與忍足少年有着同樣疑問的,還有一車的立海大人員,而作為被詢問者的真裡,她自己也說不清楚,顯然這個答案并不能滿足衆人。
硬着頭皮思索了半天,真裡帶着不确定的口吻,對着幸村說道:“我隻知道我的任務就是在球技方面給對方施壓,在對方露出破綻的時候,精市負責最後一擊,至于兩個人為什麼會暈倒,我也很好奇。”
“你一個施暴者有什麼好奇的,對方不是被你打暈的嗎。”無語的看着自家此時一臉傻白甜的部長,野田沒好氣的附送白眼一雙。
對于自家傻妹妹的遲鈍,幸村隻是愛憐的摸了摸對方柔軟的發絲,卻沒有給她解惑的打算,“與其聽我說,不如自己想明白,隻有那樣你才是真正的理解。”
“三年了,你一直這樣忽悠我。”真裡無語的吐槽,當年她也問過為什麼,幸村就是這樣回答她的,誰能想到三年之後,對方還是一樣的答案,這讓始終想不明白的她很無力。
反倒是坐在他們兩個斜後方的柳,似有所感的奮筆疾書。
這一天的比賽結果,不知怎麼被人散播出去,謠言四起,最終傳回真裡耳中已經變得面目全非。
說與她聽得,正是她的同桌,紅發少年丸井文太。
“幸村你真的和幸村部長将冰帝的姐弟打吐血了嗎?聽說對方都住院了,并且放棄再也不敢打網球了?還聽說之前和你們比賽過得選手,沒有一個能逃脫深淵噩夢,全部放棄了網球?”
不知道從哪裡聽了一堆八卦回來的丸井,向真裡一一求證起來。
“怎麼可能,對方最後隻是體力不支倒地了而已。”深信對方是體力不支低血糖倒地的真裡,才不承認是她把人打暈的,就算是也是幸村幹的,她頂多是個從犯。
不相信真裡說的輕描淡寫,丸井繼續追問:“可網球部的前輩都是這麼說的。”
“你以為我們兩個是人形怪嗎,打到吐血,請看看我們兩個這副小身闆,就算是用盡全力将拍子打在對方身上,也不會吐血的。”

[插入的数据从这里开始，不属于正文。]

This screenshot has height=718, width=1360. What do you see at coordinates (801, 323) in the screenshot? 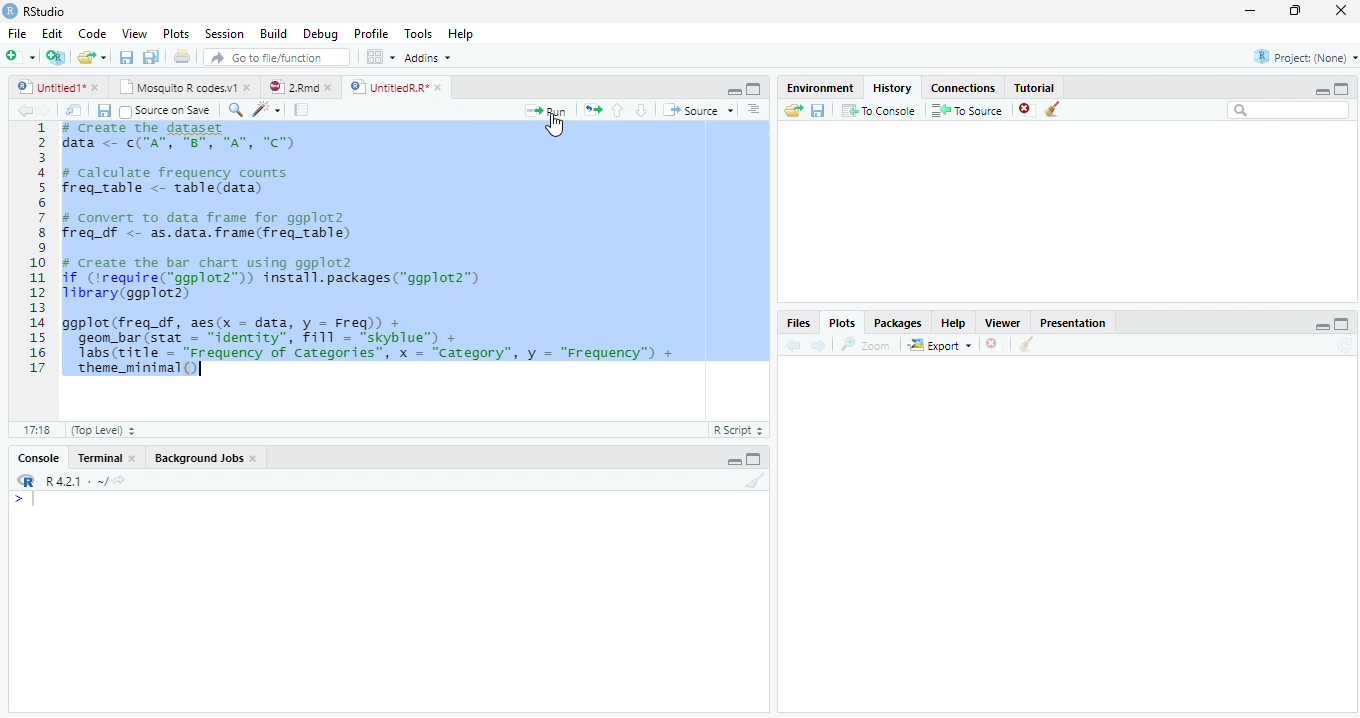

“對方會直接死掉的吧,噗哩~”突然冒出來的白色腦袋,毫不留情的接道。
“小心我去找精市,告你們兩個诽謗哦。”
解釋是已經解釋不清了,索性随他去。倒是昨天接到了小宋美佳的電話,對方因為最後沒能相送而表示道歉,并相約關東大會上見,聽出對方已經沒事了,真裡才算是徹底松了一口氣。
這幾天真裡也一直在思索他們兩個合體技到底是怎麼回事,結果完全是一籌莫展,讓她倍感頭疼。
關東大會臨近,目标優勝,保底全國出現的立海衆,今天也在熱火朝天的進行着校内賽。
每月一次的全員淘汰賽,對戰名單全靠個人手氣,也就是抽簽決定,最終結果以真裡一路殺進決賽全勝告終。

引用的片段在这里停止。